On defense, eight starters return to a unit that was the most difficult to score on in the Big Ten, allowing only 9.9 points per game. Linebacker Alvin Washington was the team's leading tackier last season, and he and Tackle Jerome Foster are the linchpins of a redoubtable defense. The secondary is all veteran and all hard-hitting, most notably Cornerback Todd Bell. If the Buckeyes have weaknesses, they could be at the offensive middle, where there are new faces at guard, center and both tackles, but Guard Joe Lukens looks like a good one.
"A year ago we had no confidence," says Donley. "Even when we were rolling, no one seemed too secure. But this year we know what we can do." Which, presumably, means win the whole thing.
Poker players whose hole cards are hiding a full house try not to jump up and down, but sometimes it's difficult not to. So when Nebraska Coach Tom Osborne says, "We could be a good team," something must be up. Something is. Tom Osborne has a heckuva hand.
Although four of five starters in each interior line and All-America Tight End Junior Miller have moved on, Osborne has reason to be confident. Miller, who was drafted in the first round by the Atlanta Falcons, was pushed all last season by Jeff Finn and Steve Davies, both of whom are now seniors with two letters apiece. There was so much depth at the position, Osborne often used a two-tight-end offense. He will again.
As for the offensive line, the Cornhuskers annually rebuild that, because being a senior is practically a prerequisite for starting in Lincoln. The surprise first-teamer this season is Tackle Randy Theiss, only the fourth sophomore lineman in 10 years to start for the Cornhuskers. And though Defensive End Derrie Nelson may be the only returning starter on the line that ranked second in the nation in rushing defense (93.1 yards per game), he is, in Osborne's words, "as good a defensive end as we've ever had." Says Nelson modestly, "In our system the linebackers control a lot of things and we're strong there." Strong means seniors Brent Williams and Kim Baker, who had 172 tackles between them, backed up by sophomores Steve McWhirter and Steve Damkroger. The fact is, the Cornhuskers are loaded. "This is the fastest and strongest team we've ever had," Osborne concedes, an admission that should chill Nebraska opponents.
Although Tailback Jarvis Redwine rushed for 1,100 yards, averaged 6.7 yards a carry and scored nine touchdowns despite a late-season ankle injury, he is considered even with, not ahead of, Craig Johnson, who has bulked up from 185 to 197 pounds. Also on hand is sophomore Roger Craig, who led all the Cornhusker ballcarriers in the spring game with 79 yards rushing. "We have such good backs that this year I shouldn't have to run much," says Quarterback Jeff Quinn. A part-time starter last year, Quinn had been criticized for running too much, starting with the opener, a 35-14 defeat of Utah State, in which he gained 112 yards on 19 carries. All told, Quinn ran 77 times for 245 yards in his four starts, while completing 57 of 110 passes for 702 more.

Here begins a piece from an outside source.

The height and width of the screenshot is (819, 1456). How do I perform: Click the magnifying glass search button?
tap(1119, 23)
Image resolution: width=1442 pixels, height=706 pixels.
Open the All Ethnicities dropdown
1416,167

Nebraska's schedule is in its favor. Non-conference opponents are rebuilding, and the Huskers' toughest Big Eight games are at home, including the last of the season—the showdown with Oklahoma Nov. 22. By then Osborne's cards should all be on the table, and a No. 1 ranking could be on the line.

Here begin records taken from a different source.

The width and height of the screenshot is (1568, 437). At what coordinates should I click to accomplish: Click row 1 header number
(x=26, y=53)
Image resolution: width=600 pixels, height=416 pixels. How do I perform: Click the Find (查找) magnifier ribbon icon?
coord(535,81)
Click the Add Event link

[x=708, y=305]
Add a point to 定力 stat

From tight end to split end, Alabama's entire national championship offensive line is gone. So, too, are the quarterback and fullback. Thus the Tide attack in next week's opener against Georgia Tech will boast a grand total of two seasoned starters. The defense, at least as it looked in spring practice, left Coach Bear Bryant none too thrilled, either. "Some people on defense have high opinions of themselves," growled Bryant. "That makes for large heads and small hearts."